Eiji Sawamura: The First Great Japanese Pitcher
There is the Sawamura Award, voted on each year by Japan Professional Baseball, that rewards the best pitcher in Japan’s Major Leagues. The Award was initiated in 1947, 9 years before America’s commensurate Cy Young Award was established. The Japanese Award is based on the exploits of Japan’s first great native-born pitcher, who recorded 3 no-hitters by the time he was 23 years of age.Sawamura was born in the Ise area, Mie Ken (Prefecture), in the small village of Ujiyamada, on February 1st, 1917. Ise is home to the Shinto religion’s Grand Shrine, which houses an ancient mirror, one of the faith’s three most sacred treasures. This area is on the Eastern edge of the Kansai, the west-central portion of Honshu, Japan’s largest island.
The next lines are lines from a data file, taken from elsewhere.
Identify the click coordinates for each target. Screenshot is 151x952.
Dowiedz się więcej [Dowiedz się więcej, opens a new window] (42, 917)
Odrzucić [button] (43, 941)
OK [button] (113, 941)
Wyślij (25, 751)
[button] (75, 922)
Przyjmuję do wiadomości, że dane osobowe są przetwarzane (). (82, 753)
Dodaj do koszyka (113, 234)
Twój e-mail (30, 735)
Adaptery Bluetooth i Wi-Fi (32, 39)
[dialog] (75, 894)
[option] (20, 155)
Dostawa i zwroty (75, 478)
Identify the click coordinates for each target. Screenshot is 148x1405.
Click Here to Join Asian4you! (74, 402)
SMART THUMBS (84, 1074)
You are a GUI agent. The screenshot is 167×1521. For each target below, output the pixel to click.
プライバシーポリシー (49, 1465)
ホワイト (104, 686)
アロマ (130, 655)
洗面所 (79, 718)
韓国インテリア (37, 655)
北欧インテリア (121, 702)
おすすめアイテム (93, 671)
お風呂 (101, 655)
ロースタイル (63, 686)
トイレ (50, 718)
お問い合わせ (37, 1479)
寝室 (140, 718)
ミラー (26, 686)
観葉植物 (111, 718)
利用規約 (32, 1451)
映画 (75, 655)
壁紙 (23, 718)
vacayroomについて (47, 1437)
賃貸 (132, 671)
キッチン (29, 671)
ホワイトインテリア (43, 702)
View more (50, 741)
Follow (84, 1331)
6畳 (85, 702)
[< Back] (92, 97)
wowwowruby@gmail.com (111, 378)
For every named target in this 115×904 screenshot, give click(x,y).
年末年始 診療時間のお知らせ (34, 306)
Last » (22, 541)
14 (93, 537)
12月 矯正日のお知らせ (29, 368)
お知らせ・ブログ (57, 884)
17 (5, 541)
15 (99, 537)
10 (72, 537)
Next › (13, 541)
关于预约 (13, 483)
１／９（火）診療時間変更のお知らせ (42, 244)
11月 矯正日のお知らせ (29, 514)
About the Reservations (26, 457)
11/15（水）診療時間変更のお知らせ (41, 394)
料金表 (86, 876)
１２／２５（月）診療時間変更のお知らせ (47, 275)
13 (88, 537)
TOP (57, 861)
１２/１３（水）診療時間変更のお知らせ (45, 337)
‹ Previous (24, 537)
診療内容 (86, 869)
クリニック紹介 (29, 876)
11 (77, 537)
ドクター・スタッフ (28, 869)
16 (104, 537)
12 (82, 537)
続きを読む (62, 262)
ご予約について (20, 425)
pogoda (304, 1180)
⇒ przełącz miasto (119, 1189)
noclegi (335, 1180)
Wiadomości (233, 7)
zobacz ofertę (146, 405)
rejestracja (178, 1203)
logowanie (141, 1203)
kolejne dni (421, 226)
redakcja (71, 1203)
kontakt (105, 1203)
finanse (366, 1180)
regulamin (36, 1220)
His talent in hurling a baseball became apparent early, so it was arranged that he would attend Kyoto’s Shogyo (Commercial) High School (also in the Kansai) when he turned 15. Just before he finished his senior year, he was offered a contract to play professional baseball by the team that would become the Tokyo Kyojin (Giants), a franchise that evolved into the most successful in Japanese baseball history. He, together with the legendary Victor Starffin, formed the greatest pitching duo in Japanese history.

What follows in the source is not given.